重力を感じる細胞とは

重力を感じる細胞とは

 

生物が重力という物理刺激を感知して反応する能力(= 重力感受性)を担う細胞のことです。これは、動物・ヒトにも、植物にも見られます。以下、それぞれに分けて解説します。


✅【1】ヒトや動物の「重力を感じる細胞」

主に**内耳の前庭器官(ぜんていきかん)**に存在します。

● 場所:内耳の「耳石器(じせきき)」

  • **耳石器は、前庭にある「卵形嚢(らんけいのう)」と「球形嚢(きゅうけいのう)」**で構成されます。

  • ここに、「耳石(じせき)」というカルシウムの結晶と、それを感知する**有毛細胞(ゆうもうさいぼう)**が存在します。

● 有毛細胞のしくみ

  • 有毛細胞には細かい毛(=感覚毛)が生えており、上に耳石膜というゼラチン状の膜が乗っていて、その中に耳石(カルシウムの粒)が入っています。

  • 体が動いたり、傾いたり、重力が加わると、耳石膜が動いて有毛細胞の毛が曲がります。

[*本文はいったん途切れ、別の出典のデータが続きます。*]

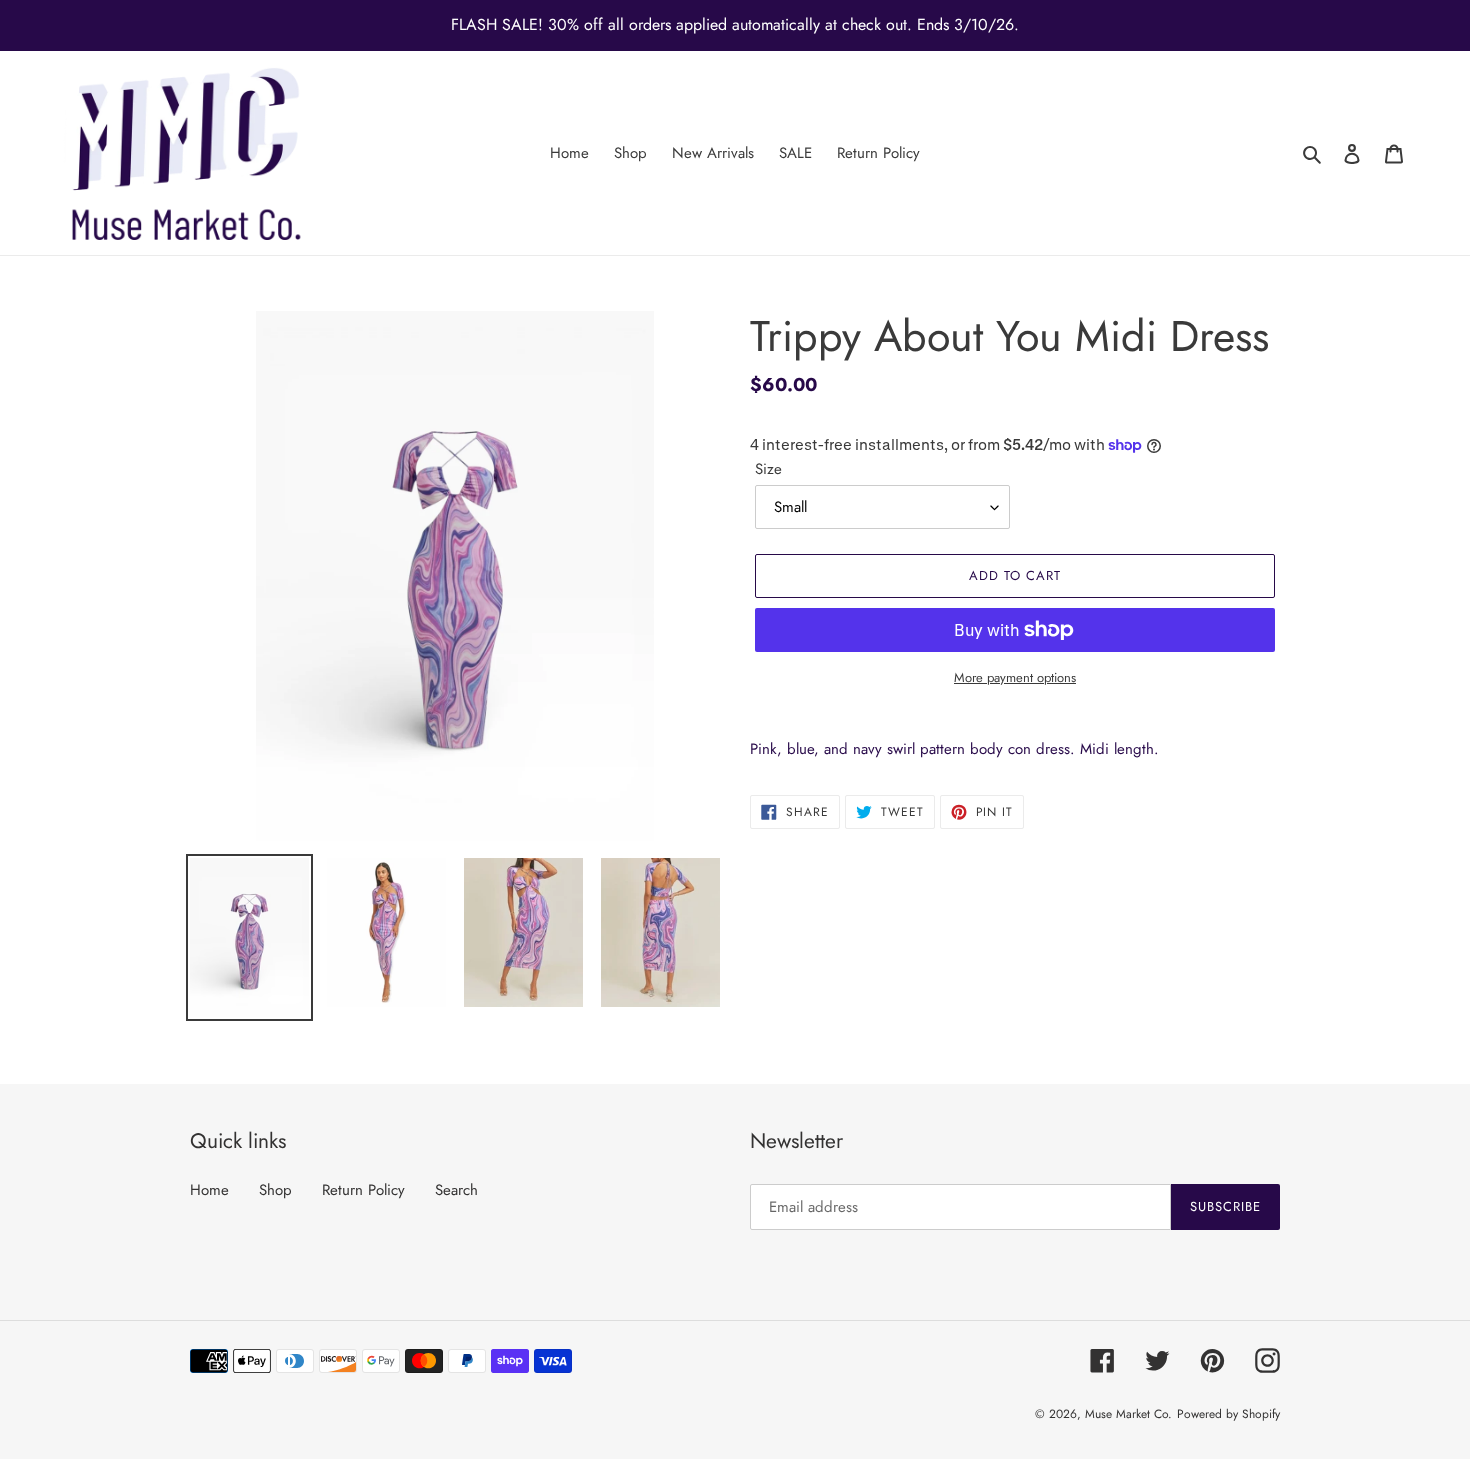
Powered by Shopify (1228, 1414)
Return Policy (363, 1190)
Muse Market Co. (1128, 1414)
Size (768, 469)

  • この曲がりが神経信号に変換されて「今、身体がどの方向にあるか」「傾いたか」「加速度があるか」を脳に伝えます。

➤ つまり:

  • 有毛細胞が「重力(および加速度)」を感じ取るセンサー

  • 重力によって耳石が動き、その力が機械的刺激として毛細胞に伝わることで、重力感覚が生まれる


✅【2】植物の「重力を感じる細胞」

植物にも重力感受性があり、これを**「屈地性(くっちせい)」**といいます。

● 重力を感知する細胞:

植物では主に以下の細胞が重力を感じ取ります:

  • 根冠(こんかん)細胞:根の先端にある

  • 茎のシュート頂端:成長点近くにある細胞

● 構造:スタトリス(statolith)

  • **スタトリス(重力小体)**は、**アミロプラスト(でんぷん粒)**からなります。

  • 重力に従って細胞内でアミロプラストが沈み、これが細胞内の構造に機械的刺激を与え、重力の方向を感知する。

➤ つまり:

  • アミロプラストの沈降が、細胞内の構造(特にエンドメンブレンなど)に圧力を与えることで、重力方向がわかる。

  • この情報をもとに、植物は根は下へ、茎は上へ伸びる成長制御を行う。


✅ 補足:宇宙での重力感知細胞の研究

  • 宇宙空間では無重力状態で、ヒトでも植物でもこれらの重力感受系が正常に働かず、空間識失調(宇宙酔い)や、植物の成長異常が起こります。

  • そのため、NASAやJAXAでは重力感知細胞の機構解明が重要なテーマになっています。